How does torchaudio.transforms.DownmixMono work?


I am getting confused when I use torchaudio.transforms.DownmixMono.
first, I load my data with sound = torchaudio.load(). This is correct that sound[0] is two channel data with torch.Size is ([2, 132300]) and sound[1] = 22050, which is the sample rate.Then I use soundData = torchaudio.transforms.DownmixMono(sound[0]) to downsample. But the result looks weird with torch.Size([2, 1]). If I understand it correctly, I can get soundData, which has only one channel? What’s wrong with that?

I check the document as well, the input format should be: tensor (Tensor): Tensor of audio of size (c x n) or (n x c), what does (c x n) mean?

It looks like you are passing your data as [channels, length], so you should pass channels_first=True. While the docs says:

channels_first (bool): Downmix across channels dimension. Default: True

The default seems to be in fact None, which results in dim1 as the default channel dimension:

channels_first = None
ch_dim = int(not channels_first)
> 1

c x n should correspond to [channels, length].

Thanks for reporting this problem! I’ve created an issue here.

1 Like

Thanks for your reply! This is exactly where the problem is!

Hi @ptrblck,
How should I pass the channels_first keyword to the DownmixMono function?

I get the following error.
torchaudio.transforms.DownmixMono()(sound[0],channels_first = True)
__init__() got an unexpected keyword argument 'channels_first'

However this works but I get wrong dimensions as mentioned by OP:

You should pass it while initializing the transformation:

transform = torchaudio.transforms.DownmixMono(channels_first=True)

@ptrblck Thanks for the reply;
I tried that too… but can’t get it work

transform = torchaudio.transforms.DownmixMono(channels_first=True) __init__() got an unexpected keyword argument 'channels_first'

Just to add up; I downloaded torchaudio as follows:

!git clone
!git checkout 301e2e9
!python install

This argument was introduced after your specified commit hash.
If you look at the file, you’ll see that the __init__ method just contains a pass statement.

1 Like

Sure… got it! Thanks for the help, I will look for more recent hashes.

@ptrblck Tried all possible hashes but didn’t succeed.

Could you guide to a stable version/hash? I am on Google Colab.

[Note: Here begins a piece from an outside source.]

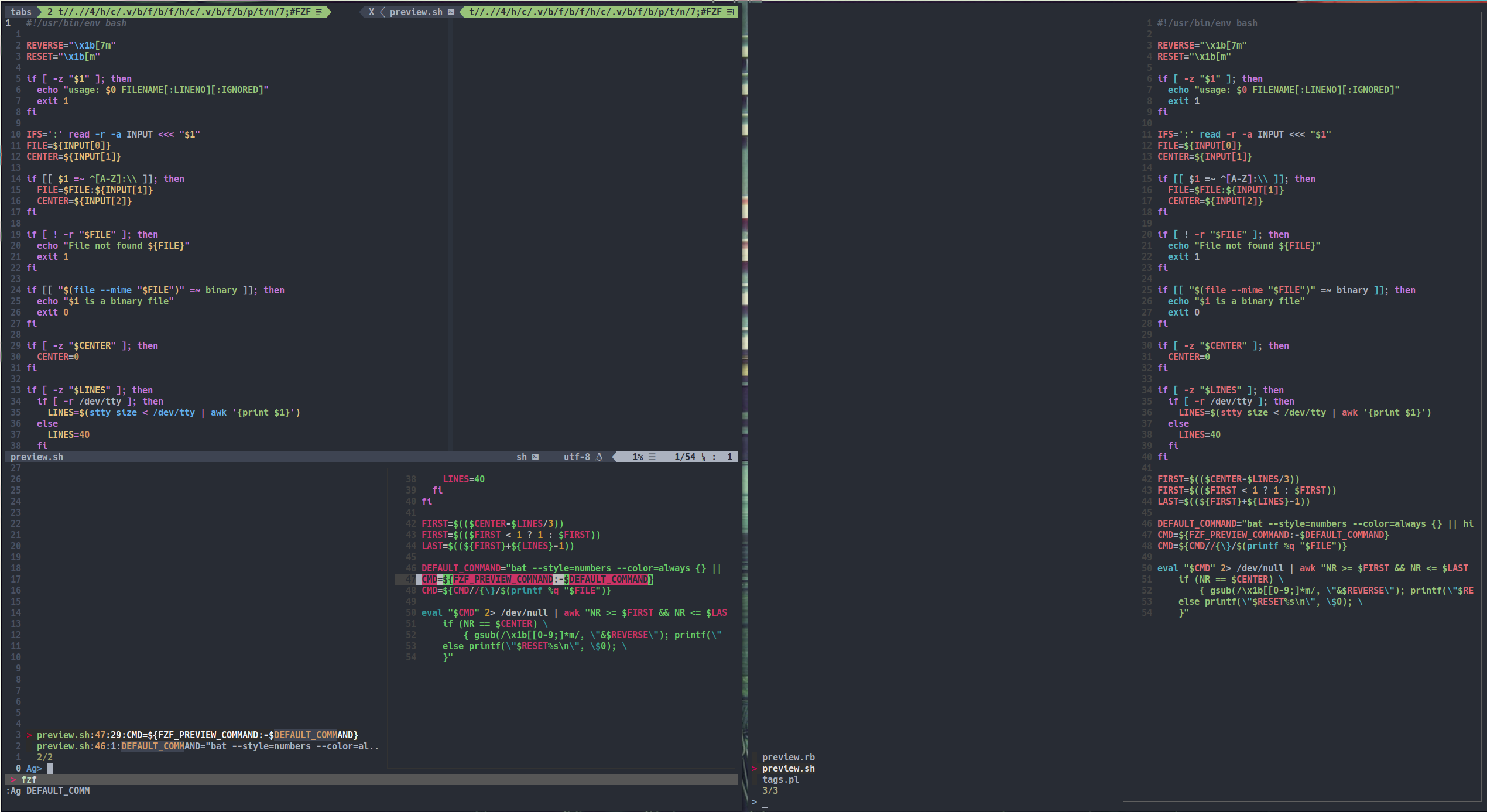Click the 1% scroll progress indicator
Image resolution: width=1487 pixels, height=812 pixels.
[638, 457]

Isn’t the current master working (5c9d33d)?

1 Like


Here’s what I tried:

!apt-get install sox libsox-dev libsox-fmt-all
!git clone
import os
!git checkout 5c9d33d  #301e2e9 d92de5b
!python install
import torchaudio

Gives me following error:
RuntimeError: Failed to parse the argument list of a type annotation: name 'Optional' is not defined

I just installed the current master without a problem and it seems your error might be related to this issue.

1 Like